Records in a dataset

** BEGIN **

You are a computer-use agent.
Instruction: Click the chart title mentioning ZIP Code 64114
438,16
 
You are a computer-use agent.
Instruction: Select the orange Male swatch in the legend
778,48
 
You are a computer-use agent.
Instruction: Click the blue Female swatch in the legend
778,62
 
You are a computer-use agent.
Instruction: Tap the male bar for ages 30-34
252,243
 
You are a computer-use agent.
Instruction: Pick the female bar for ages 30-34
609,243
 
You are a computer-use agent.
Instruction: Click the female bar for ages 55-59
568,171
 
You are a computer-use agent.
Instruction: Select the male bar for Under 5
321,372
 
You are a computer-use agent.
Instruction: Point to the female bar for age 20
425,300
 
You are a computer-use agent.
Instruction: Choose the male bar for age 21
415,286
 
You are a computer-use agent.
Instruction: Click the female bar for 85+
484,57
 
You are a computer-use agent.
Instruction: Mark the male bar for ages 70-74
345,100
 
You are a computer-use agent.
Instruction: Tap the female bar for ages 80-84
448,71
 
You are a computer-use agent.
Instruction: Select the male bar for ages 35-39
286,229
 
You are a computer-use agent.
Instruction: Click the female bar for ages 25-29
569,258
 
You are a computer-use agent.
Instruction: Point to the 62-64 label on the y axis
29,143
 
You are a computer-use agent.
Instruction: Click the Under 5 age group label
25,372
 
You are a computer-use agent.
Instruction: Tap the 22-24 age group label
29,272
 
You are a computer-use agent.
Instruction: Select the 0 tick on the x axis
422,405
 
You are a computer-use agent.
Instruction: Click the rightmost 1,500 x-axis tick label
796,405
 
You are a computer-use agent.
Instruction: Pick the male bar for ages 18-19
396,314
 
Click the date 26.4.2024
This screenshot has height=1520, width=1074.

** END **
** BEGIN **

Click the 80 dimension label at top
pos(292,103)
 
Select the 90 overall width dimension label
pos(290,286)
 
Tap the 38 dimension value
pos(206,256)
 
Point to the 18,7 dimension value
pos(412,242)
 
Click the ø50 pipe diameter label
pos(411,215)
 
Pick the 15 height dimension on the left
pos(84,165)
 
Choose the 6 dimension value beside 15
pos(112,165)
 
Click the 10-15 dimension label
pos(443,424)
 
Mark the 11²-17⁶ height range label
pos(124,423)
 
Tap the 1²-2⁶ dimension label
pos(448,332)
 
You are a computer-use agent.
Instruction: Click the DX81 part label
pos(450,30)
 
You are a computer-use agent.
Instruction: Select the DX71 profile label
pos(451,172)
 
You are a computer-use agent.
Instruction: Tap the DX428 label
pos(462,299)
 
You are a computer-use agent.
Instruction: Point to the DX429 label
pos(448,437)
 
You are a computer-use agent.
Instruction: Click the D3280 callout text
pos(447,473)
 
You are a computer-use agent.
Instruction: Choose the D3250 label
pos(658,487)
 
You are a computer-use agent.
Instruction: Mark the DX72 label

** END **
** BEGIN **

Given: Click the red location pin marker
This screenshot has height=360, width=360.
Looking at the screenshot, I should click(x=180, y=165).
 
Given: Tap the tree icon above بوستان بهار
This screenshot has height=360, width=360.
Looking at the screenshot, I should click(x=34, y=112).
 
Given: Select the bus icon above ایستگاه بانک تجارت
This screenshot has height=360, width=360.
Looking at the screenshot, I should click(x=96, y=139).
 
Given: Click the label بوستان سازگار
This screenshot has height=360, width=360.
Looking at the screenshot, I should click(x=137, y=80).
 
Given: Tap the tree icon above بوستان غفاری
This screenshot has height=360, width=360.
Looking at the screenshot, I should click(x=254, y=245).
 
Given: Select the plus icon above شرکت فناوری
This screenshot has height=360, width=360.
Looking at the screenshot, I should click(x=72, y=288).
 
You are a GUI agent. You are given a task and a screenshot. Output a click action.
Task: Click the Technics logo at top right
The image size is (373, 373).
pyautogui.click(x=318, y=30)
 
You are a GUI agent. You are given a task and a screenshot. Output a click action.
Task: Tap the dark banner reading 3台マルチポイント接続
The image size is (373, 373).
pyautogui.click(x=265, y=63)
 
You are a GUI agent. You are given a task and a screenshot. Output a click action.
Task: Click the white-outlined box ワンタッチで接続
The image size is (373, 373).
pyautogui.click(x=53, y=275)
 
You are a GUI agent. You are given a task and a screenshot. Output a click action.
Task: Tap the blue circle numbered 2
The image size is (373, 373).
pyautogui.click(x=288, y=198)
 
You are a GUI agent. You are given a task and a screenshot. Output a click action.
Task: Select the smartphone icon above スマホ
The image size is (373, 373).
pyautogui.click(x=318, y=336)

** END **

-- Work to do --
Rescale the coordinates in the lines between the one holding "Tap the 38 dimension value" and the one holding "pos(448,437)", inclusive. Write out those lines in full, with every coordinate multiplied by 0.65 and rounded to a whole number (halves rounded up), and leave everything else unchanged.

-- Solution --
Tap the 38 dimension value
pos(134,166)
 
Point to the 18,7 dimension value
pos(268,157)
 
Click the ø50 pipe diameter label
pos(267,140)
 
Pick the 15 height dimension on the left
pos(55,107)
 
Choose the 6 dimension value beside 15
pos(73,107)
 
Click the 10-15 dimension label
pos(288,276)
 
Mark the 11²-17⁶ height range label
pos(81,275)
 
Tap the 1²-2⁶ dimension label
pos(291,216)
 
You are a computer-use agent.
Instruction: Click the DX81 part label
pos(293,20)
 
You are a computer-use agent.
Instruction: Select the DX71 profile label
pos(293,112)
 
You are a computer-use agent.
Instruction: Tap the DX428 label
pos(300,194)
 
You are a computer-use agent.
Instruction: Point to the DX429 label
pos(291,284)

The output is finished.